# ENTRIES SHOWN

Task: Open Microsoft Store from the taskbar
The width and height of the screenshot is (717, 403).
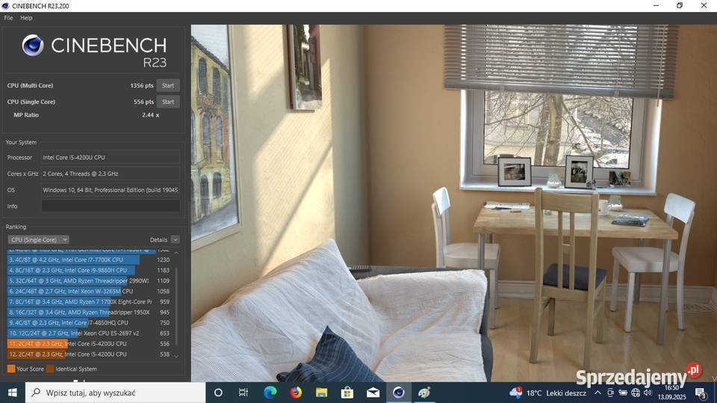Action: coord(347,393)
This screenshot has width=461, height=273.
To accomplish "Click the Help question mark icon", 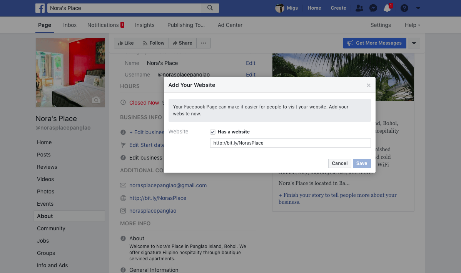I will [404, 8].
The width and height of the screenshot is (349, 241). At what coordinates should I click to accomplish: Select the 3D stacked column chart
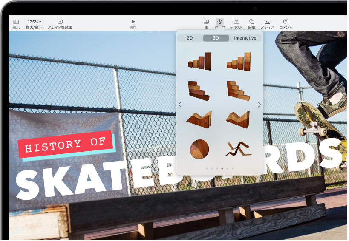[x=238, y=61]

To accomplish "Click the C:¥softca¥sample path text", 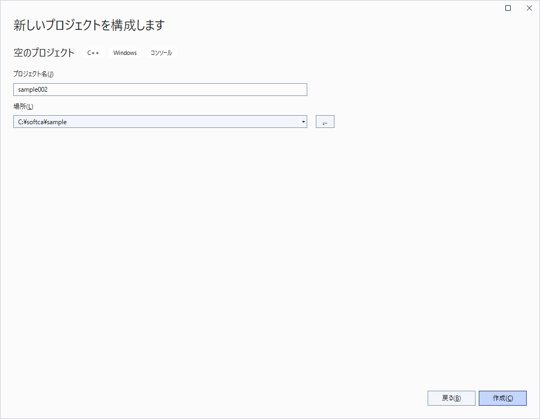I will (43, 122).
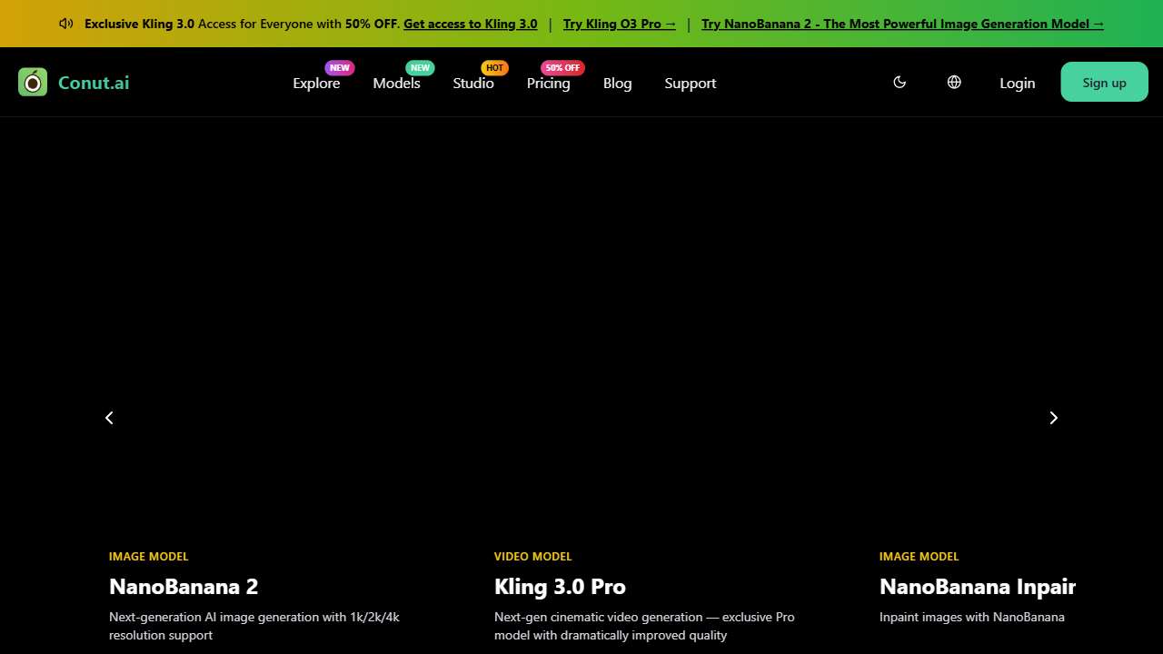The image size is (1163, 654).
Task: Select the NanoBanana Inpaint model card
Action: [977, 587]
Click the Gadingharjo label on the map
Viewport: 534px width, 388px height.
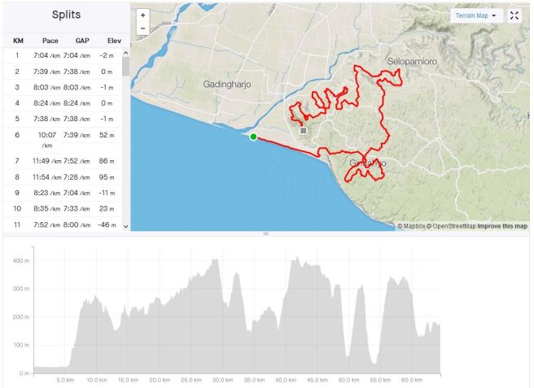(x=227, y=84)
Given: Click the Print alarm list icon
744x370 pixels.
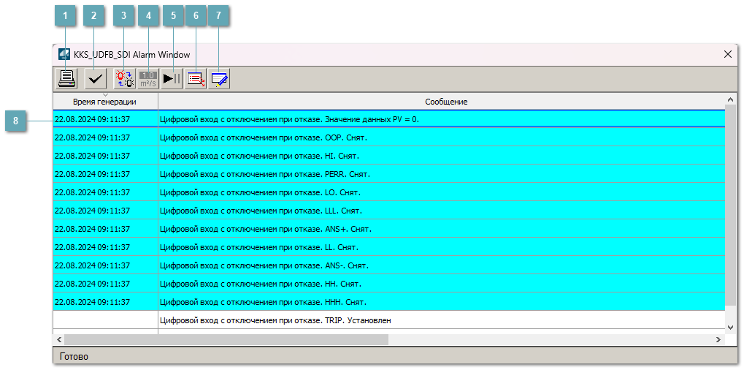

# WHAT THE TASK ASKS
Return exactly, and only, the lines that run from the line containing "Viewport: 534px width, 388px height." to the last line of the entries above, both ends included, with pictures left out.

# ANSWER SECTION
Viewport: 534px width, 388px height.
(x=227, y=84)
Given: Click the Print alarm list icon
744x370 pixels.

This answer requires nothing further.